TO DO ▸
• a. In the debate extract, put this sentence into Spanish: "Ordinary individuals can agree between themselves, and there is no difficulty."
• b. Check each statement against the debate extract and answer yes or no, quoting the words that decide it: (i) Section 30 of the 1954 Act lists seven grounds for refusing to renew a lease. (ii) As the law stands, the landlord can pay compensation without a court order. (iii) The amendment would add the word 'valid' after 'other'.
• c. Transcribe the stretch of the debate extract from "What I propose" through "to the court.".

HC Deb 15 October 1969 vol 788 cc501-4
Mr. Graham Page

I beg to move Amendment No. 4, in page 8, line 6, after 'other', insert 'valid'.

The Amendment is short and sweet. Like all the Clauses in this part of the Bill, the Clause seeks to amend the 1954 Act, and in this case it seeks to amend provisions relating to compensation when a landlord is entitled to refuse to renew a lease. Section 30 of the 1954 Act sets out seven grounds for refusing renewal of a lease. In the case of the three mentioned in the Clause—those in paragraphs (e), (f) and (g) of Section 30(1)—compensation is payable by the landlord if the renewal of the lease is refused. Those paragraphs relate to cases in which there has been a sub-letting of part of the property, and it would be detrimental to the landlord to continue that sub-letting; where the landlord intends to reconstruct the property; or where he wishes to take it over himself. The compensation is payable only by order of the court, as the law stands.

No direct power is granted by the Act for the parties to come to an agreement on this and the landlord to pay out the amount of compensation which he is directed to pay by the Act. As I have already said this evening, that amount of compensation is a very controversial matter, but all we are dealing with here is whether the landlord can pay that money without an order of the court. Ordinary individuals can agree between themselves, and there is no difficulty. The difficulty arises where the landlord has limited powers, as for example, a trustee, or an incorporated body which might be acting ultra vires.

The Clause allows compensation to be be given without the need to go to the court for an order. But it sanctions that only where no grounds other than those I have mentioned—those in paragraphs (e), (f) and (g) of Section 30(1) of the 1954 Act—are specified in the landlord's notice objecting to the renewal. Let us suppose that, as so often happens, the landlord says, "I have a good ground on reconstruction. I want to reconstruct the premises, but I do not know whether I shall succeed on that. The tenant has not been very good anyway, so let us throw in a few more of the seven grounds in Section 30." So instead of just stating that he wants to pull the premises down and rebuild, he says that the tenant has broken a covenant. This may be just a make-weight in this case, but once he has put it in both parties lose the benefit of the Clause.

What I propose is that if there are other grounds in the landlord's notice refusing renewal than those relating to sub-letting, reconstruction, or the landlord's taking over the premises himself, they shall not exclude the benefits under the Clause if they are invalid grounds Only if those other grounds stated in the notice are valid will the notice force the parties to go to the court.

STORED DATA ▸
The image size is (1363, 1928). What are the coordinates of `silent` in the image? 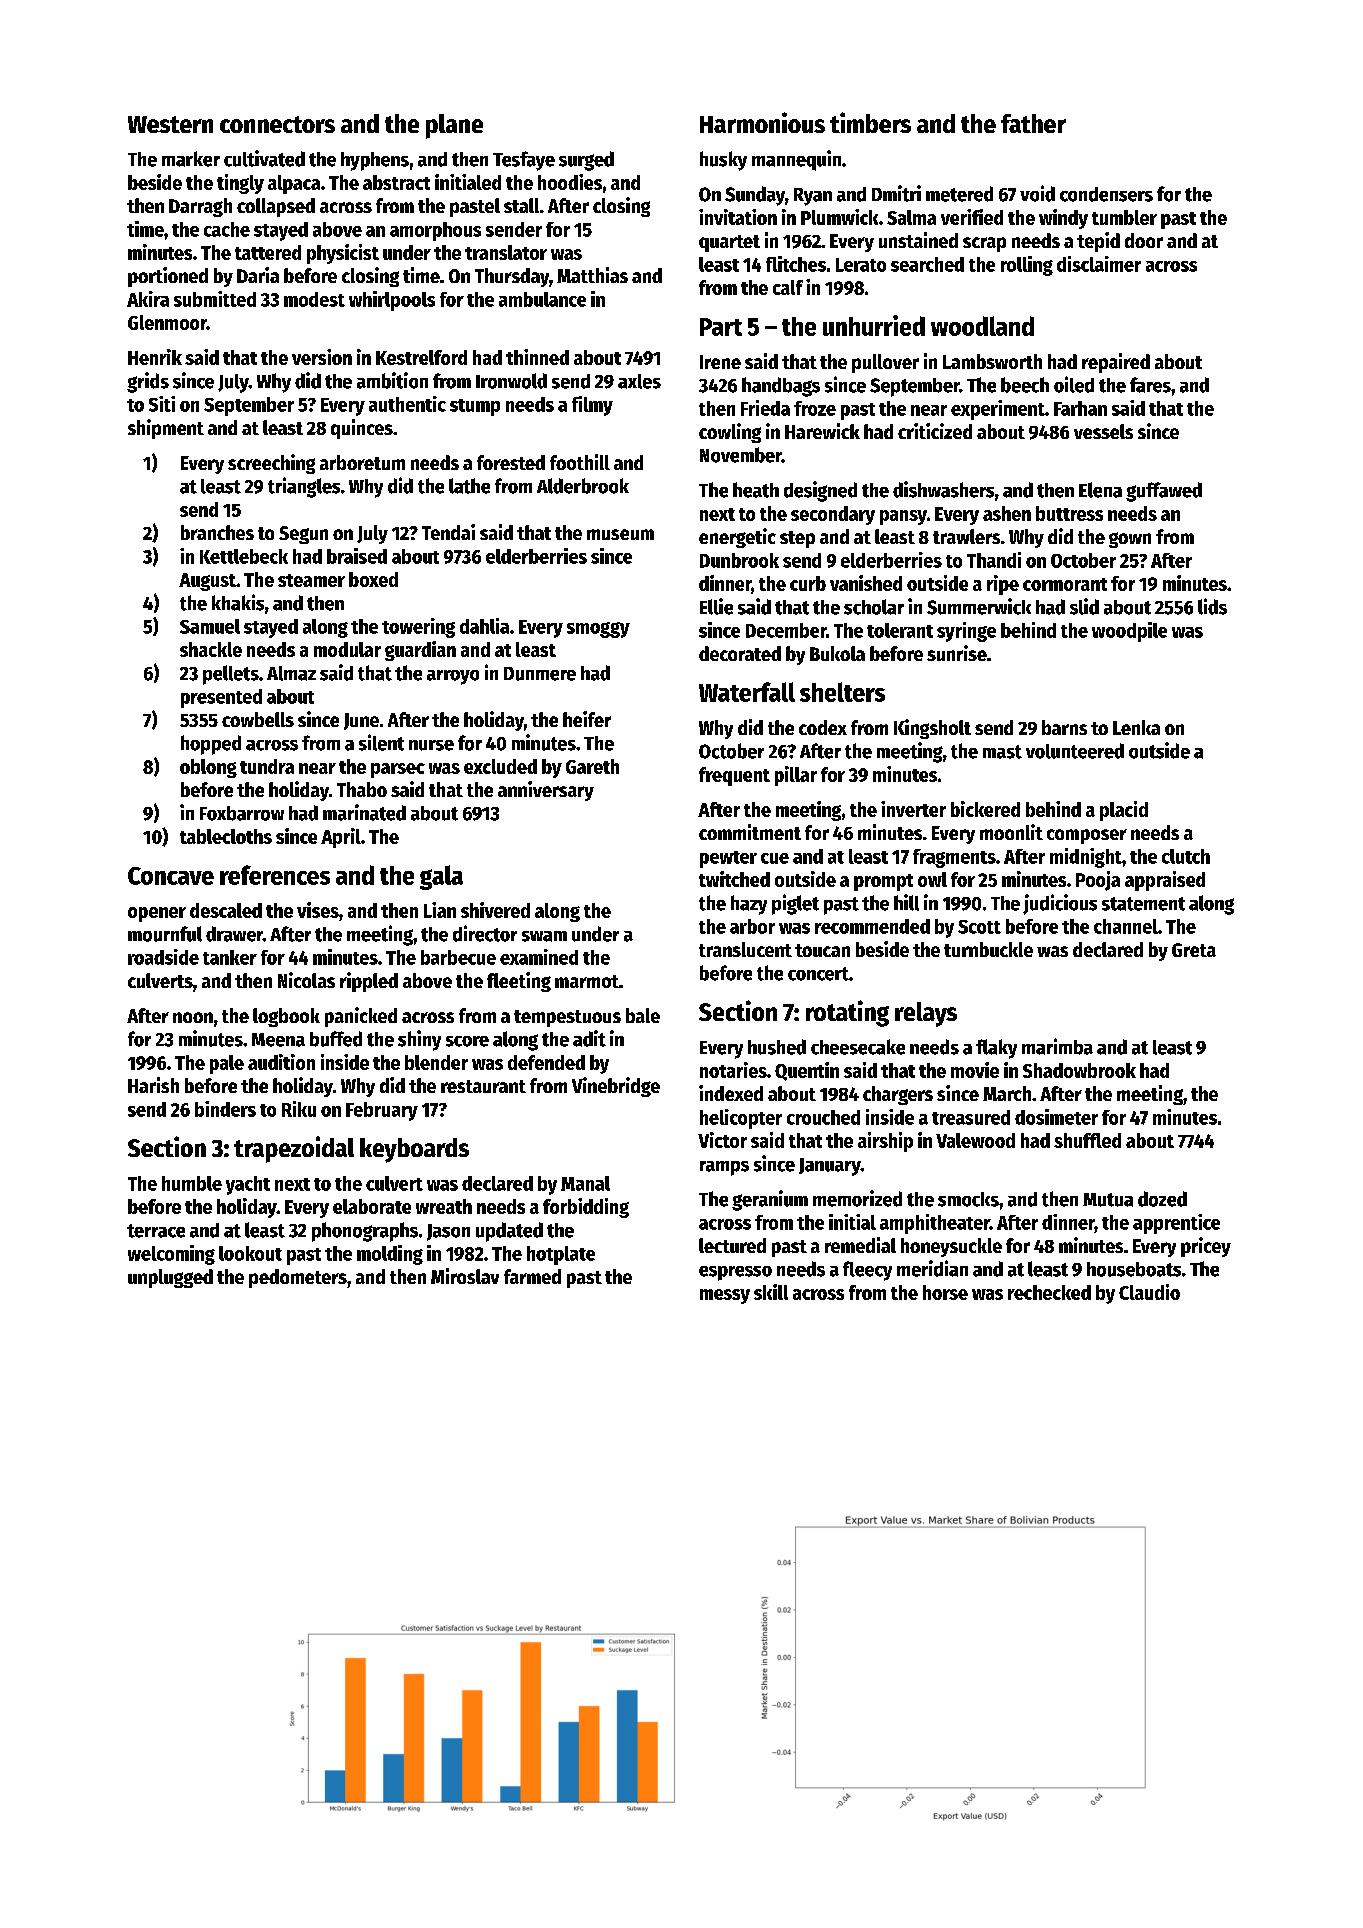 It's located at (381, 742).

RESPONSES IN ORDER ▸
• a. Los particulares pueden ponerse de acuerdo entre sí, y no hay ninguna dificultad.

• b.
(i) Yes: "Section 30 of the 1954 Act sets out seven grounds for refusing renewal of a lease."
(ii) No: "The compensation is payable only by order of the court, as the law stands."
(iii) Yes: "after 'other', insert 'valid'."

• c.
What I propose is that if there are other grounds in the landlord's notice refusing renewal than those relating to sub-letting, reconstruction, or the landlord's taking over the premises himself, they shall not exclude the benefits under the Clause if they are invalid grounds Only if those other grounds stated in the notice are valid will the notice force the parties to go to the court.